There are few places that seem more worthy of love than the SABF; it takes place in the relatively small Exposition Hall in the Seattle Center, and I don’t think I’ve ever encountered such a raw density of earnestness as I did wandering from stall to stall, amidst a clientele whose age averaged sixty, quietly and excitingly browsing through books and prints and maps, all covered in the requisite laminate.
(My rule for attending these kinds of things are simple: if there are exhibitors with names like Fairlook Antiques, Ephemerania, and White Fox Rare Books, I am almost required to attend. Names like that are a siren call — I find myself impossibly drawn to them.)
As great as the books are, I’m always more interested in the ephemera and seemingly transient things that sellers hold onto. Here are some things I considered purchasing:
- A 1943 “portable Seattle tour guide” pamphlet, complete with fold-out map
- A “Class of 1905 Senior Week” activity book
- A 1958 ticket issued by Mohawk Airlines
- A 1926 railroad time table brochure
I read somewhere that today’s blogs are tomorrow’s archives, and while I don’t think about my writing too seriously — or at least, not with that kind of generational seriousness — I am wondering what a more long-term view of internet content (or internet ephemera) will look like.

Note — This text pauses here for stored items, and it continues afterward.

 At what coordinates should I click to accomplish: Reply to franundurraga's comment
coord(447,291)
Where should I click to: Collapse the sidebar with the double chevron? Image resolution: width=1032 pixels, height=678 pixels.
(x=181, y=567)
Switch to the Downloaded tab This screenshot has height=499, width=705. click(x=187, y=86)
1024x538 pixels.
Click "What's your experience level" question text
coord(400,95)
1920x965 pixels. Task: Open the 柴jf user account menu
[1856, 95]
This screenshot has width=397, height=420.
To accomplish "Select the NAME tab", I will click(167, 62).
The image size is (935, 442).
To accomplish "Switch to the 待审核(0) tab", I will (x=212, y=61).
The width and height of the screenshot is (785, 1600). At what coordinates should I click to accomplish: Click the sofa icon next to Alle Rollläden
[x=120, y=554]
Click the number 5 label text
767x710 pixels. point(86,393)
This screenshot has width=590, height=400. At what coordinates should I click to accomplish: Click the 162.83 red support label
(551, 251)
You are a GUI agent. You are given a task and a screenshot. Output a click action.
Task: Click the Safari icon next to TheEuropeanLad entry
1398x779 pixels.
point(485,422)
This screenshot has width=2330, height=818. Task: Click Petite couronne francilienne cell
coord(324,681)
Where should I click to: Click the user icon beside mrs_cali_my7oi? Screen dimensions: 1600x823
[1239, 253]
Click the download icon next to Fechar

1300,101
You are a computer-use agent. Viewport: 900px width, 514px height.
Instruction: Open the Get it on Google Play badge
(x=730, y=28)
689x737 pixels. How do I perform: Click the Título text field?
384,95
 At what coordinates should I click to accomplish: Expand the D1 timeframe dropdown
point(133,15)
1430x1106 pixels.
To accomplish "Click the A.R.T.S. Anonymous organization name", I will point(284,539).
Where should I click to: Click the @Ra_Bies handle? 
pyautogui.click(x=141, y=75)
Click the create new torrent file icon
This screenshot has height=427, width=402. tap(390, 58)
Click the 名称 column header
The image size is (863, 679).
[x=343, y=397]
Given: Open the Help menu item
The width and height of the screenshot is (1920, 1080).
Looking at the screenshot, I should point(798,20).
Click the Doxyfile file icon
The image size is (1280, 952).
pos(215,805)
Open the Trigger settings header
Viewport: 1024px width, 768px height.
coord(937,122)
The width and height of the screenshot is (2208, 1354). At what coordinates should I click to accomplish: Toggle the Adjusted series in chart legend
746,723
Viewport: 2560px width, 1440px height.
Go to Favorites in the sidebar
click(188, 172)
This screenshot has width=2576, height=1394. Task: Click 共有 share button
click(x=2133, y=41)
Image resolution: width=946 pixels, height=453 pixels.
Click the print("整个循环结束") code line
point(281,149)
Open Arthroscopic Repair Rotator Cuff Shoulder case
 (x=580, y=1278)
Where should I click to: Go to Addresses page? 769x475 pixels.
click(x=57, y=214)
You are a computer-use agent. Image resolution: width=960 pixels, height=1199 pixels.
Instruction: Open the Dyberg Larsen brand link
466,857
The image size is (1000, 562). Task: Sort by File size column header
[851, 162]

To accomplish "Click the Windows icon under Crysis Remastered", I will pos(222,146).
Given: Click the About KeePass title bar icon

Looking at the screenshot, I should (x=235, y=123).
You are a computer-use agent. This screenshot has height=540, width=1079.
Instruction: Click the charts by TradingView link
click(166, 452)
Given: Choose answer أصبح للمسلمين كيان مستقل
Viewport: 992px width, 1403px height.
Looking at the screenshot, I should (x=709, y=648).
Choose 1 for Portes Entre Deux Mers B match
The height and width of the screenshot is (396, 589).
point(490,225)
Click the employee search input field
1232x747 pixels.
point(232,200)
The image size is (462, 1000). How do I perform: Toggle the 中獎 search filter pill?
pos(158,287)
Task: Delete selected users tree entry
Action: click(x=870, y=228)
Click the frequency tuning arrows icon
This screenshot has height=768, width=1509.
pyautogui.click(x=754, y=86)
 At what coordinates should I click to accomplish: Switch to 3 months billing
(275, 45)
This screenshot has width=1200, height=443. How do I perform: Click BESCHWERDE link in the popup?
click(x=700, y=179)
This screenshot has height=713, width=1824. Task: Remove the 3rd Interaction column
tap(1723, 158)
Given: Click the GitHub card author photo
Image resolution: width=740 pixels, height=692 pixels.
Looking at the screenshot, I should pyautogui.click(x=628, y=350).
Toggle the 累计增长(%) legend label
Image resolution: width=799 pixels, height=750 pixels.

Will our grand-children go crate-digging for tweets? Leaf idly through their parents’ Medium posts, comparing how many claps they got? Haggle over plastic-sealed domain names?
I’m not sure. And I didn’t buy the senior week pamphlet, but I did buy a couple other things.
And it’s forty degrees outside, and it smells like the book fair.
Three things I really liked this week
- The Telegarden.
- The one man who can still repair your robot dog.
- The beautiful portraitures of Kvvαdwo Οβeng.
Happy Sunday.
I hope you curl up with a good whatever.